Now every day we made a pilgrimage to our neighborhood pool to cool off and get away from the idiot box. Along with the goggles, ear plugs, pool toys, floaties, snacks and towels I dutifully began to carry along a copy of a notable Salman Rushdie masterpiece. I know there were hundreds and hundreds of other literary choices I could have made, but come on…it’s me. It had to be The Satanic Verses.
There I would sit at a suburban Atlanta pool club reading a book so heretical that Rushdie was in hiding and so appallingly foreign that the “normal” moms averted their eyes when I plopped it down next to the sunscreen. But they saw it. That book was a weapon intricately carved from Islamic and Hindi magical realism, but it was the word “satanic” on the cover that really nailed it. Not surprisingly, I was never asked to join a carpool, so mission accomplished. While I clung to my book as if it contained the final shreds of adult sanity, I tried and tried but could never finish. Still, that absurdly complicated piece of literature was symbolic of my struggle, my little failed rebellion to remain educated. I’ve always remembered that summer and how a mere book reminded me I was not a scholar, but also not a moron.

And that’s how I got to Mastering the Art of French Cooking – my new best friend, my new crutch book and better yet, my new weapon. I bought a small paperback which I can drag around everywhere and simply check-in on omelets or tarts at a moment’s notice. You might think that never happens, but it is both a therapeutic fix in a waiting room and an inspirational tool in the grocery store. And it throws people off balance in much the same way The Satanic Verses did, only without all the pearl clutching. I’ll never finish this one either and again I’m way out of my league. But now I have the pleasure of cavorting around with a funny, brilliant and occasionally prickly giant of a human being. That’s one of my most favorite things to do.
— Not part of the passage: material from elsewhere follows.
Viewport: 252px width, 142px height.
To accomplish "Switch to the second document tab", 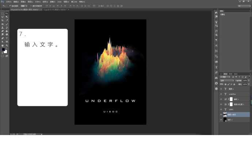I will tap(56, 10).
There are times when I’d be perfectly content with a Whopper, a beer and a football game on TV. I can always find joy and decadence in what I love, regardless of pedigree or expense. Still, I’m willing and determined to push my boundaries just a teensy bit, not just with food but in life. I’m someone who identifies the scary-smartest, most intense and least approachable person in the room and decides, “yep, we are going to be friends.” It’s not so much a game or challenge as it is a genuine desire to connect with those who seem least likely to gravitate toward me, who can introduce new ideas and in turn appreciate some of my unique gifts. On Bastille Day I realized that was missing in my life and Julia Child stepped in.

There are delightful surprises waiting for us, but only if we strike, and that requires fearlessness, foolishness, or a little of both. I’m warming up to simplicity, but perhaps patience and restraint can only be aspirational friends for me – they are looming in the corner of the room sighing, “well, there she goes again” and arguing whose turn it is to go reel me in.
Nah…we are definitely going to be friends.
Vive la France, and your fine writing!